**The request**
Write out the rows again, replacing "computer-use agent" with "screen-control agent" wherever it occurs and leaving everything else unchanged.

== Material for this task ==

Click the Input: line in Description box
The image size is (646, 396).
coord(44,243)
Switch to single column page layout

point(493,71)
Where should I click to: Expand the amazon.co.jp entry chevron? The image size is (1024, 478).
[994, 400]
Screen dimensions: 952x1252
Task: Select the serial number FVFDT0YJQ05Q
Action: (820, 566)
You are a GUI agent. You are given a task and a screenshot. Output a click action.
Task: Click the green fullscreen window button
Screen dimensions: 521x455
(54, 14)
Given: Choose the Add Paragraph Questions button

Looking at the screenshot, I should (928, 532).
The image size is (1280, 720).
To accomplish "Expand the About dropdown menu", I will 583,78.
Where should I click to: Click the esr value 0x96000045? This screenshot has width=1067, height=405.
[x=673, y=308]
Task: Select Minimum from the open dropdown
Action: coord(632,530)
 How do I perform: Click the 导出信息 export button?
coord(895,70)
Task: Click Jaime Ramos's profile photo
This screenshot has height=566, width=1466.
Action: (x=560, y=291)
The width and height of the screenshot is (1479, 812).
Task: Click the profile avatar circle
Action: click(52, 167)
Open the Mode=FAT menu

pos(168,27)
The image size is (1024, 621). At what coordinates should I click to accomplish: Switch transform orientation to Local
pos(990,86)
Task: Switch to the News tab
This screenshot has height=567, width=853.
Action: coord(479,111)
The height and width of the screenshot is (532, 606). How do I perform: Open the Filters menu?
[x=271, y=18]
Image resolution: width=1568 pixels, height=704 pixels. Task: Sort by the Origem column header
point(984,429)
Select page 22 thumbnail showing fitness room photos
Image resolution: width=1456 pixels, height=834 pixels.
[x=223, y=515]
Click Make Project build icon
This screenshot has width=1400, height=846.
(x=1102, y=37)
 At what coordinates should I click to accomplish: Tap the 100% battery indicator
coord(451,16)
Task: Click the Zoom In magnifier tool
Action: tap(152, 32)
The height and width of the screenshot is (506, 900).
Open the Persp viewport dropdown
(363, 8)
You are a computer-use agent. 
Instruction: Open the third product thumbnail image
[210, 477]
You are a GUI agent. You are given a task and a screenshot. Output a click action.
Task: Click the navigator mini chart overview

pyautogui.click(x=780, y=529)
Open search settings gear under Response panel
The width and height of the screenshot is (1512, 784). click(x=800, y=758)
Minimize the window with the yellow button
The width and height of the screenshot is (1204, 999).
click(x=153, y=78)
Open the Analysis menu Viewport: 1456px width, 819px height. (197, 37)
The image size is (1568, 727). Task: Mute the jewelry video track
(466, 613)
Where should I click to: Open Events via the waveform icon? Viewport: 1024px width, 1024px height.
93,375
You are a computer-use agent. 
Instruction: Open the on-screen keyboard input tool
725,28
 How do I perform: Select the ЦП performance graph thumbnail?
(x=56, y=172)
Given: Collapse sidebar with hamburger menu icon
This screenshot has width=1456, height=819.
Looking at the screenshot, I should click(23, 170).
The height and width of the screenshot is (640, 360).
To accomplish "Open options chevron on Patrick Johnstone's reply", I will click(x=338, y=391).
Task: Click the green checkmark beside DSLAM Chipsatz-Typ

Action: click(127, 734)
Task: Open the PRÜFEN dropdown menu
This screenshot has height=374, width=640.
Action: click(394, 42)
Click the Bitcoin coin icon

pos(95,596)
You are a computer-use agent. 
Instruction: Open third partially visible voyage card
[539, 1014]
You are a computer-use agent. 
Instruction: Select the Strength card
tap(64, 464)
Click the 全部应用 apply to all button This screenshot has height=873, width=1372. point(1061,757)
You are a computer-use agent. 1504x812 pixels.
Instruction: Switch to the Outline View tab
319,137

===

**Complete response**
Click the Input: line in Description box
The image size is (646, 396).
coord(44,243)
Switch to single column page layout

point(493,71)
Where should I click to: Expand the amazon.co.jp entry chevron? The image size is (1024, 478).
[994, 400]
Screen dimensions: 952x1252
Task: Select the serial number FVFDT0YJQ05Q
Action: (820, 566)
You are a GUI agent. You are given a task and a screenshot. Output a click action.
Task: Click the green fullscreen window button
Screen dimensions: 521x455
(54, 14)
Given: Choose the Add Paragraph Questions button

Looking at the screenshot, I should (928, 532).
The image size is (1280, 720).
To accomplish "Expand the About dropdown menu", I will 583,78.
Where should I click to: Click the esr value 0x96000045? This screenshot has width=1067, height=405.
[x=673, y=308]
Task: Select Minimum from the open dropdown
Action: coord(632,530)
 How do I perform: Click the 导出信息 export button?
coord(895,70)
Task: Click Jaime Ramos's profile photo
This screenshot has height=566, width=1466.
Action: (x=560, y=291)
The width and height of the screenshot is (1479, 812).
Task: Click the profile avatar circle
Action: click(52, 167)
Open the Mode=FAT menu

pos(168,27)
The image size is (1024, 621). At what coordinates should I click to accomplish: Switch transform orientation to Local
pos(990,86)
Task: Switch to the News tab
This screenshot has height=567, width=853.
Action: coord(479,111)
The height and width of the screenshot is (532, 606). How do I perform: Open the Filters menu?
[x=271, y=18]
Image resolution: width=1568 pixels, height=704 pixels. Task: Sort by the Origem column header
point(984,429)
Select page 22 thumbnail showing fitness room photos
Image resolution: width=1456 pixels, height=834 pixels.
[x=223, y=515]
Click Make Project build icon
This screenshot has width=1400, height=846.
(x=1102, y=37)
 At what coordinates should I click to accomplish: Tap the 100% battery indicator
coord(451,16)
Task: Click the Zoom In magnifier tool
Action: tap(152, 32)
The height and width of the screenshot is (506, 900).
Open the Persp viewport dropdown
(363, 8)
You are a screen-control agent. 
Instruction: Open the third product thumbnail image
[210, 477]
You are a GUI agent. You are given a task and a screenshot. Output a click action.
Task: Click the navigator mini chart overview

pyautogui.click(x=780, y=529)
Open search settings gear under Response panel
The width and height of the screenshot is (1512, 784). click(x=800, y=758)
Minimize the window with the yellow button
The width and height of the screenshot is (1204, 999).
click(x=153, y=78)
Open the Analysis menu Viewport: 1456px width, 819px height. (197, 37)
The image size is (1568, 727). Task: Mute the jewelry video track
(466, 613)
Where should I click to: Open Events via the waveform icon? Viewport: 1024px width, 1024px height.
93,375
You are a screen-control agent. 
Instruction: Open the on-screen keyboard input tool
725,28
 How do I perform: Select the ЦП performance graph thumbnail?
(x=56, y=172)
Given: Collapse sidebar with hamburger menu icon
This screenshot has width=1456, height=819.
Looking at the screenshot, I should click(23, 170).
The height and width of the screenshot is (640, 360).
To accomplish "Open options chevron on Patrick Johnstone's reply", I will click(x=338, y=391).
Task: Click the green checkmark beside DSLAM Chipsatz-Typ

Action: click(127, 734)
Task: Open the PRÜFEN dropdown menu
This screenshot has height=374, width=640.
Action: click(394, 42)
Click the Bitcoin coin icon

pos(95,596)
You are a screen-control agent. 
Instruction: Open third partially visible voyage card
[539, 1014]
You are a screen-control agent. 
Instruction: Select the Strength card
tap(64, 464)
Click the 全部应用 apply to all button This screenshot has height=873, width=1372. point(1061,757)
You are a screen-control agent. 1504x812 pixels.
Instruction: Switch to the Outline View tab
319,137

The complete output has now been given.